Like the statistical results for the regression coefficients presented in Table 1, the income elasticities for food are statistically significant at any conventional level of confidence. These results implicitly compare the estimated elasticity with zero (i.e., $z=0.5703/0.0045=126.733$). A more important question is whether the elasticities are the same. For example, a “paired $t$” test for the equivalence between the elasticity for the 1st quartile and the 3rd quartile would be $t=(0.5703-0.4199)/\sqrt{\raisebox{1ex}{$1$}\!\left/ \!\raisebox{-1ex}{$2$}\right.\left({0.0045}^2+{0.099}^2\right)}=19.56$. Hence, the income elasticity for the 1st quartile is statistically different from the income elasticity for the 3rd quartile at any conventional level of confidence.

Table 6. $F$ Test for equal income elasticites across Income quantiles.

	1st Quantile = 3rd Quantile	All Quantiles Equal
Ordinary Least Squares
Pooled	9,534,928	5,585,004
Noncoffee	1,406,788	789,955
Coffee	8,189,922	4,806,700
Quantile Regression $\tau =0.25$
Pooled	10,140,171	6,045,034
Noncoffee	4,331,513	2,567,090
Coffee	5,953,579	3,461,046
Quantile Regression $\tau =0.50$
Pooled	8,100,107	4,710,787
Noncoffee	1,749,114	1,002,783
Coffee	6607890	3817624
Quantile Regression $\tau =0.75$
Pooled	2,368,743	1,343,854
Noncoffee	81,205	66,564
Coffee	3,704,222	2,126,690

and

Table 7. $F$ Test for the equality of income elasticities across province types.

	1st Quantile	Median	3rd Quantile
OLS
Noncoffee = Coffee	1,098,538	2,280,356	3,310,276
All the Same	667,114	1,374,194	1,983,870
τ = 0.25
Noncoffee = Coffee	20,908	5986	1589
All the Same	12,770	5559	10,029
τ = 0.50
Noncoffee = Coffee	256,722	503,388	847,400
All the Same	155,719	308,445	524,329
τ = 0.75
Noncoffee = Coffee	3,418,522	4,375,772	4,611,258
All the Same	2,072,686	2,603,527	2,703,810

present the results for a slightly more general form of this test. Specifically, Table 6 presents the $F$ statistics for an analysis of variance (ANOVA) test for the hypothesis that the income elasticity of the 1st quartile equals to the income elasticity for the 3rd quartile and the hypothesis that the income elasticity is the same for the 1st quartile, the median and the 3rd quartile. These tests are computed using the data from the bootstrapping procedure used to generate the standard errors for the estimators in Table 1 and income elasticities in Table 5. The results in Table 6 indicate that all the income elasticities are different across quantiles. Table 7 presents a slightly different hypothesis—that the income elasticities are the same for each income quartile across types of provinces.

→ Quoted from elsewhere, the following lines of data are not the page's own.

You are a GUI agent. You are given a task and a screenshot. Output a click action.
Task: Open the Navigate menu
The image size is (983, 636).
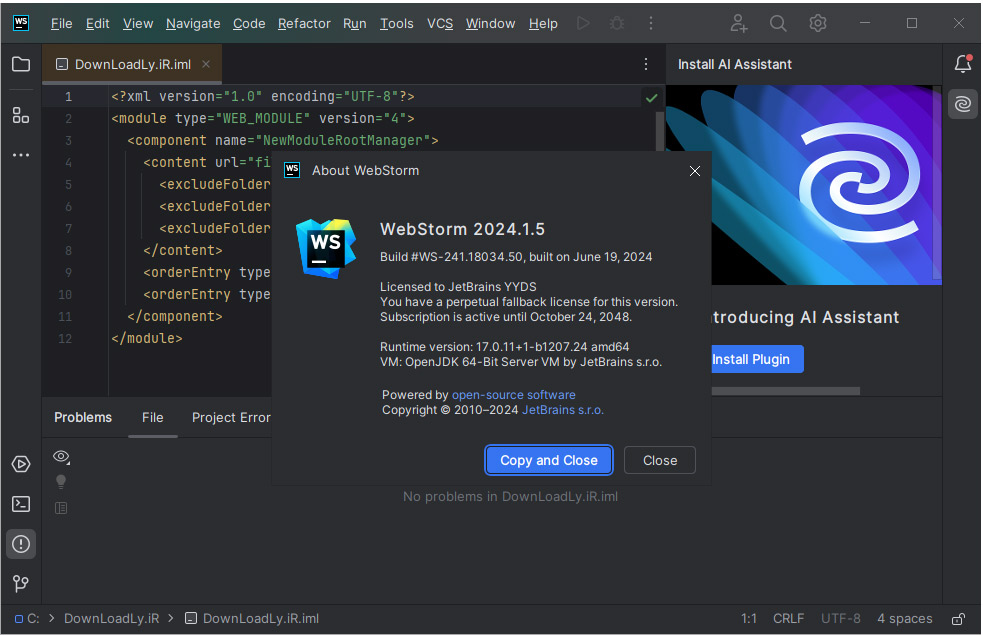click(x=192, y=22)
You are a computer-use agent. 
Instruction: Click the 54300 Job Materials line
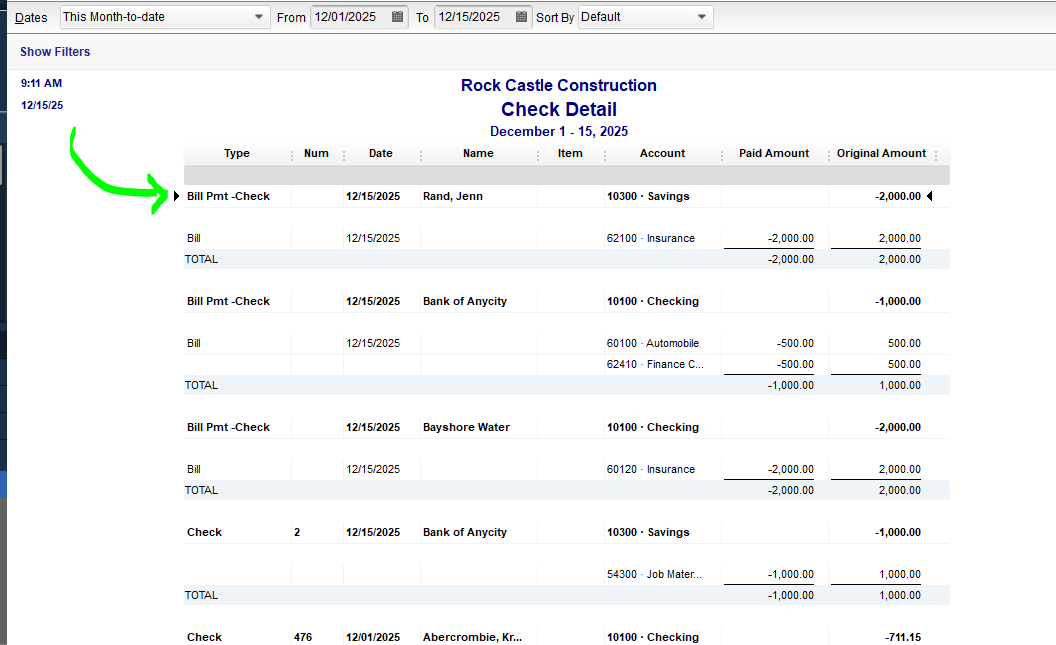point(654,575)
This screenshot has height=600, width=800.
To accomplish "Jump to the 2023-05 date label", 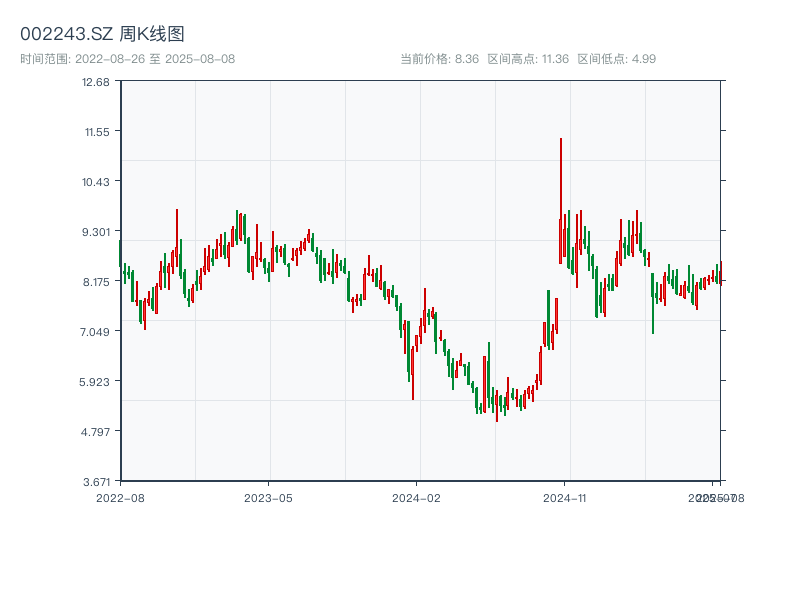I will pyautogui.click(x=268, y=497).
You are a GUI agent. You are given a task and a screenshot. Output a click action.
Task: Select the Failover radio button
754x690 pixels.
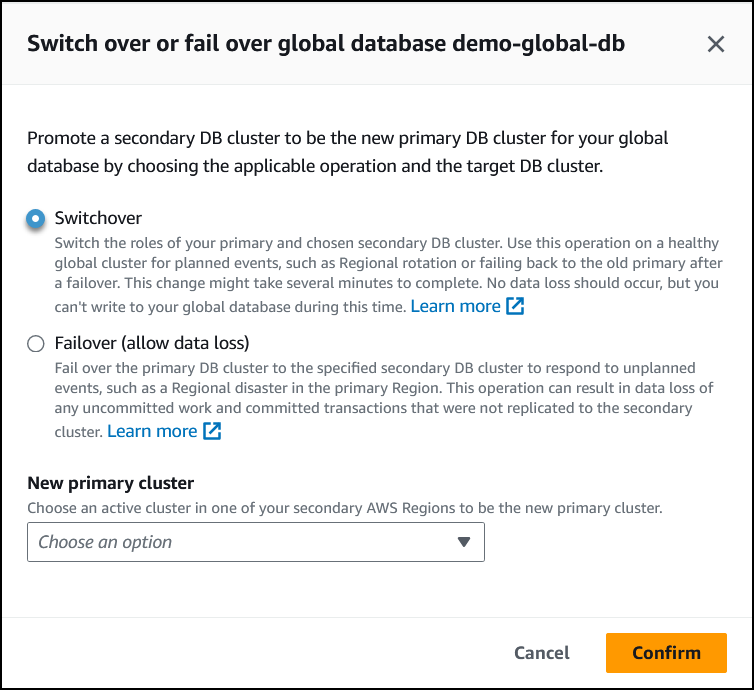click(x=36, y=344)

One hypothesis is that the income elasticity for noncoffee provinces equals the income elasticity for coffee provinces for households in the first income quantile.

Given that the income elasticities are statistically different, the next question is whether these differences are economically significant. Consider the results for $\tau =0.75$. Following the development of the Working’s model, these observations are the most food insecure households (i.e., those households who spend the highest share of their income on food). Further focusing on the 1st Quartile of expenditures (e.g., the poorest of these households), the income elasticity is 0.5474 in the pooled results, 0.5923 for noncoffee provinces, and 0.5111 in coffee provinces. Intuitively, the households in the noncoffee growing provinces appear to be the most food insecure. We assume that a household with an annual expenditure per capita of 11,750 RWF (a somewhat round number approximately equal to the 1st Quartile). This household would spend 3374 RWF on food under the pooled estimates, 2338 RWF on food under the estimates for noncoffee growing provinces and 3714 RWF on food under the estimates for the coffee growing provinces. Hence, households in the coffee growing provinces spend more money on food and thus appear more food secure. However, if household income was to increase by five percent (e.g., 587.50 RWF) the pooled expenditure on food would increase by 322 RWF, the expenditures on food for noncoffee producing provinces would increase by 348 RWF, and the expenditures on food for coffee growing provinces would increase by 300 RWF. Essentially, the Working’s curve for coffee growing provinces is steeper for coffee growing provinces than for noncoffee growing provinces (which is reasonable comparing Figure 1b with Figure 1d). So what does this mean? At one level, the results are consistent with Dr. Gerardine Muskeshimana’s contention. The results suggest that the most food insecure households in coffee growing regions buy less food with an increase in income than other food insecure households in Rwanda. However, this result hides the finding that these households already spend more for food (e.g., 3714 RWF for food insecure households in coffee regions compared with 2338 RWF in other areas).

4. Conclusions

Feed the Future is the major U.S. initiative to reduce poverty and end hunger worldwide. One of the major pathways for this initiative spearheaded by the United States Agency for International Development involves improving the returns to smallholder agriculture in 19 Feed the Future countries. In one of these countries (Rwanda), several programs have attempted to increase the returns to smallholders by improving the market channel for coffee. These efforts have been successful, increasing household income and reducing the incidence of poverty in provinces which produce coffee as a major cash crop. However, several have question whether these gains have actually reduced food security in these regions. Specifically, stunting and wasting remains a significant concern in these regions. In order to provide some insights into this question, this study compares the impact of additional income on food consumption between noncoffee producing and coffee producing provinces in Rwanda by applying quantile regression to a Working’s formulation of food demand.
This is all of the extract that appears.